From what you are saying, these ancient practices that you are bringing back are tools, strategies for the struggle, and a way to build a different future. Is reclaiming heritage an anti-racist practice of the peoples in the Caribbean and the Americas as well?
Juana: Exactly. The conversation around building agroecology through food sovereignty is about this: with unity between the peoples, not only to struggle against the model out on the streets, but also in our own territories, supporting ourselves in food production, caring for the environment, restoring a solidarity-based local market. These are practices that disrupt the individualistic ways that the neoliberal capitalist model subjects us to. Agroecology is an important tool to restore our ways of living and producing. Actually, we have communities in common with migrant comrades and those with Haitian and Dominican heritage, in a way of living that both the Haitian and the Dominican bourgeoisie want to divide. It’s two countries, but it’s the same island.
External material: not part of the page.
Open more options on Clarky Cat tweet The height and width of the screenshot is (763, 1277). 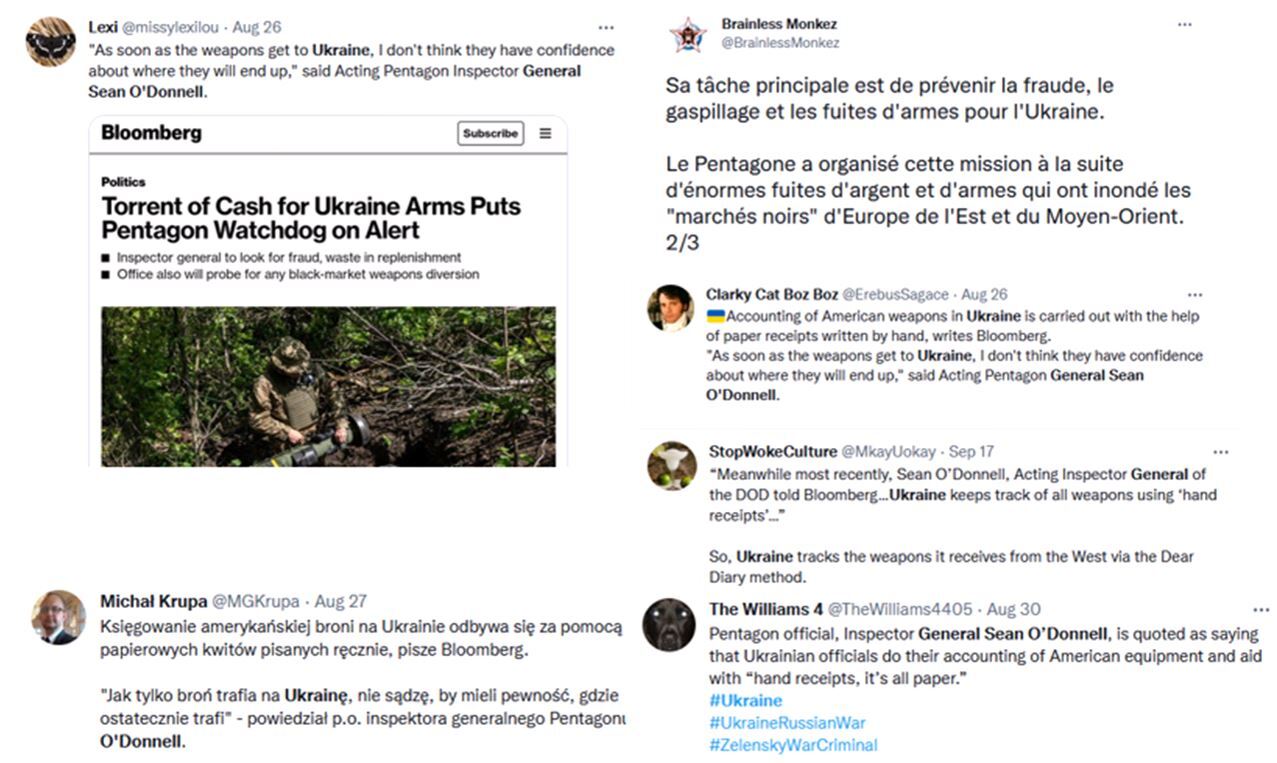coord(1194,295)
From different parts of the continent, we are watching what is happening in Haiti. It’s important to highlight the solidarity built through the practices you propose. Finally, at Capire, we are looking back at the lives of Black women who are important points of reference for the struggle, and we would like to hear you talk about Mamá Tingó.
Juana: Florinda Soriano, also known as Mamá Tingó, was born in a municipality that used to be in the San Cristóbal province, now Monte Plata province. Since she was young, she supported her family working the land for the Balaguer administration. After 12 years of Balaguer administration, a big landowner who had bought a patch of land through fraudulent means came to her community. That land was Mamá Tingó and her family’s means of livelihood, and she stood up to him as much as she could. She was part of a peasant organization, the Christian Agrarian League [Liga Agraria Cristiana]. Because of the struggle Mamá Tingó was waging, all the peasant movement regarded her as a leader among Dominican peasants. Florinda Soriano was murdered in 1974 by a hit-man. She stood up before being shot with the bullets that put an end to her life.
In 1986, when the CONAMUCA was established, we acknowledged Mamá Tingó as a point of reference, not only for the peasant movement, but also for the feminist movement. In recent years, we have been able to include her as an important historical figure beyond the Dominican Republic, at a continental level. One of the décimas [ten-line stanza] she used to sing is, “to take the land from me they will have to take my life, because the land is my life.”
[1] Conucos are community- or family-based farming practices originally carried out by traditional Indigenous people, based on polyculture especially for own consumption or community trade, while the surplus production may also be traded in local markets.
[2] “Parcelas” are land parcels dedicated to collective organic production. Many sisters and comrades come together in “convites” (joint efforts) to clean, tile, and plow the land, as well as harvest and keep seeds. Additionally, at the CONAMUCA, parcelas are spaces where sisters and comrades can do internships at the agroecology school.